● Exercise materials:

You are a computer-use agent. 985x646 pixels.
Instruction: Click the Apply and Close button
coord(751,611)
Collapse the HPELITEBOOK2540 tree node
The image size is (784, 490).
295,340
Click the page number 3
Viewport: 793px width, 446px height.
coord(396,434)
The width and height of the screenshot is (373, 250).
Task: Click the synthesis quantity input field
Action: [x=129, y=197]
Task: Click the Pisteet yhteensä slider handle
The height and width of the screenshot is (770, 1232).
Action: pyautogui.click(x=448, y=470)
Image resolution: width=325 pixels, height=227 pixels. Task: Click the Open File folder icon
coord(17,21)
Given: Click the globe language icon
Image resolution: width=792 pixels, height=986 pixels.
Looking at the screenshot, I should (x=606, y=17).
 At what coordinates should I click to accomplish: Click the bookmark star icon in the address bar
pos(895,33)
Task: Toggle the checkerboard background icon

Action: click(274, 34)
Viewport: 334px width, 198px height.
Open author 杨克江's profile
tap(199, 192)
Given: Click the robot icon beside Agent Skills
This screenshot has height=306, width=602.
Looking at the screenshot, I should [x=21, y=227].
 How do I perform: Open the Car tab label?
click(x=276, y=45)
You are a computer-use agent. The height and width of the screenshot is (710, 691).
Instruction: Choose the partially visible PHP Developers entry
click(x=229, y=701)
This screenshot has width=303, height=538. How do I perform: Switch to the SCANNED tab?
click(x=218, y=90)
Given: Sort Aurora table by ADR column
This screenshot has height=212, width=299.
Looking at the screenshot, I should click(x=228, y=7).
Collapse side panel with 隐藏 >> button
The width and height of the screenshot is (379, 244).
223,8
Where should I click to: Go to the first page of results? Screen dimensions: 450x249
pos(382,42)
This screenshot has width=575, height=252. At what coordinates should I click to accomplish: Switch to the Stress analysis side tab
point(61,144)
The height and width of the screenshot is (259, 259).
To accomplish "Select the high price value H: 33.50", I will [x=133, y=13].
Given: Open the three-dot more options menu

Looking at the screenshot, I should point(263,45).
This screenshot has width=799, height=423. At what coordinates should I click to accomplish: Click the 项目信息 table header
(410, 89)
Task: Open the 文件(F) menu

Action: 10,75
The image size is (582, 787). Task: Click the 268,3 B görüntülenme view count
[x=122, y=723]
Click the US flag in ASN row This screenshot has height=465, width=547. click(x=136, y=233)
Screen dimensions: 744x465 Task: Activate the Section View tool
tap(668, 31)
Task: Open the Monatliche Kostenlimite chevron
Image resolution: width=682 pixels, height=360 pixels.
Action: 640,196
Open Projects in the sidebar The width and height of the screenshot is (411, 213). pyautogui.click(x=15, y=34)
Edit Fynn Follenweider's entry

● Task objective: Your answer should be the whole listing above, repeated exactly as it appears.

● Expected output:
You are a computer-use agent. 985x646 pixels.
Instruction: Click the Apply and Close button
coord(751,611)
Collapse the HPELITEBOOK2540 tree node
The image size is (784, 490).
295,340
Click the page number 3
Viewport: 793px width, 446px height.
coord(396,434)
The width and height of the screenshot is (373, 250).
Task: Click the synthesis quantity input field
Action: [x=129, y=197]
Task: Click the Pisteet yhteensä slider handle
The height and width of the screenshot is (770, 1232).
Action: pyautogui.click(x=448, y=470)
Image resolution: width=325 pixels, height=227 pixels. Task: Click the Open File folder icon
coord(17,21)
Given: Click the globe language icon
Image resolution: width=792 pixels, height=986 pixels.
Looking at the screenshot, I should (x=606, y=17).
 At what coordinates should I click to accomplish: Click the bookmark star icon in the address bar
pos(895,33)
Task: Toggle the checkerboard background icon

Action: click(274, 34)
Viewport: 334px width, 198px height.
Open author 杨克江's profile
tap(199, 192)
Given: Click the robot icon beside Agent Skills
This screenshot has height=306, width=602.
Looking at the screenshot, I should [x=21, y=227].
 How do I perform: Open the Car tab label?
click(x=276, y=45)
You are a computer-use agent. The height and width of the screenshot is (710, 691).
Instruction: Choose the partially visible PHP Developers entry
click(x=229, y=701)
This screenshot has width=303, height=538. How do I perform: Switch to the SCANNED tab?
click(x=218, y=90)
Given: Sort Aurora table by ADR column
This screenshot has height=212, width=299.
Looking at the screenshot, I should click(x=228, y=7).
Collapse side panel with 隐藏 >> button
The width and height of the screenshot is (379, 244).
223,8
Where should I click to: Go to the first page of results? Screen dimensions: 450x249
pos(382,42)
This screenshot has width=575, height=252. At what coordinates should I click to accomplish: Switch to the Stress analysis side tab
point(61,144)
The height and width of the screenshot is (259, 259).
To accomplish "Select the high price value H: 33.50", I will [x=133, y=13].
Given: Open the three-dot more options menu

Looking at the screenshot, I should point(263,45).
This screenshot has width=799, height=423. At what coordinates should I click to accomplish: Click the 项目信息 table header
(410, 89)
Task: Open the 文件(F) menu

Action: 10,75
The image size is (582, 787). Task: Click the 268,3 B görüntülenme view count
[x=122, y=723]
Click the US flag in ASN row This screenshot has height=465, width=547. click(x=136, y=233)
Screen dimensions: 744x465 Task: Activate the Section View tool
tap(668, 31)
Task: Open the Monatliche Kostenlimite chevron
Image resolution: width=682 pixels, height=360 pixels.
Action: 640,196
Open Projects in the sidebar The width and height of the screenshot is (411, 213). pyautogui.click(x=15, y=34)
Edit Fynn Follenweider's entry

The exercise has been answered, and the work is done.